Outages affect treatment plant

National

By GYNNIE KERO
WATER PNG Ltd says recent water supply interruptions in Wewak, East Sepik, were caused by prolonged power outages at its Brandi intake and water treatment plants.
Acting managing director Parkop Kurua said Water PNG had paid for a new standby generator which to be commissioned in Wewak next month.
He was responding to questions from The National on the causes of continuous water disruptions affecting individuals and business communities and how soon the problem could be rectified.
Kurua said the Brandi Intake Genset was mostly affected after subjected to continuous prolonged blackouts.
“This affected water extraction resulting in low production that impacted major and domestic consumers,” he said.
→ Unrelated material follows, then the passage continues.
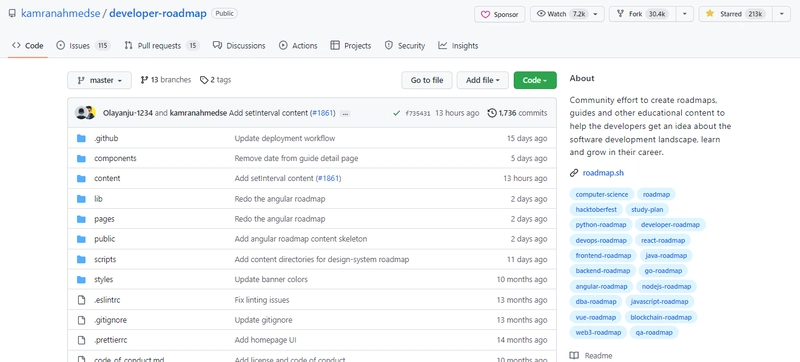800x362 pixels.
Task: Click the commit history clock icon
Action: [492, 113]
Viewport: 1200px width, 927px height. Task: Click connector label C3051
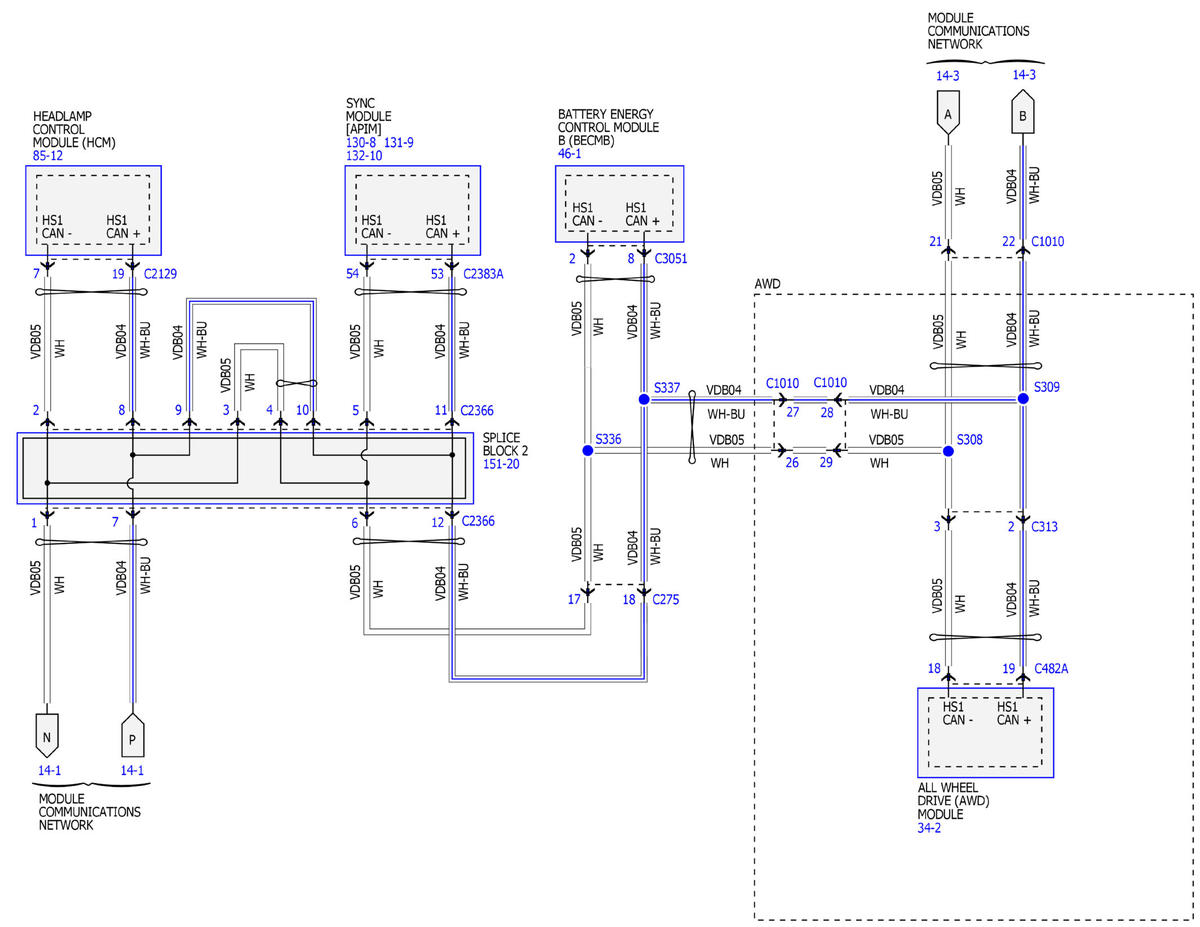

Recently, a tuna company in Wewak ceased production for three days and laid off about 2,000 workers temporarily.
The South Seas Tuna Corporation Ltd said it had been struggling as it needed about 650,000 litres of water per day to process tuna.
“Apart from the production plant, we have identified areas in the distribution system to take appropriate action to improve water inflow at our Kreer Hill 3ml main storage tank,” it said. “We have paid our supplier for a brand new 150KVA standby genset to replace the existing aging genset to be installed and commissioned in early December.
“A team from Port Moresby visited Wewak last Tuesday and Wednesday and mitigating actions were set in place to be carried out to improve distribution.
“Concerns have also been raised on water disruptions in Madang earlier this month.” Kurua said water treatment plant power supply at Panim was disrupted on Friday night.
“The aerial distribution power transformer feeding the plant had its Pole broken due to the rotten wood pole holding the power transformer,” he said.
“PNG Power Ltd was contacted to restore the power supply.
“PNG Power finally restored the transformer on Wednesday.”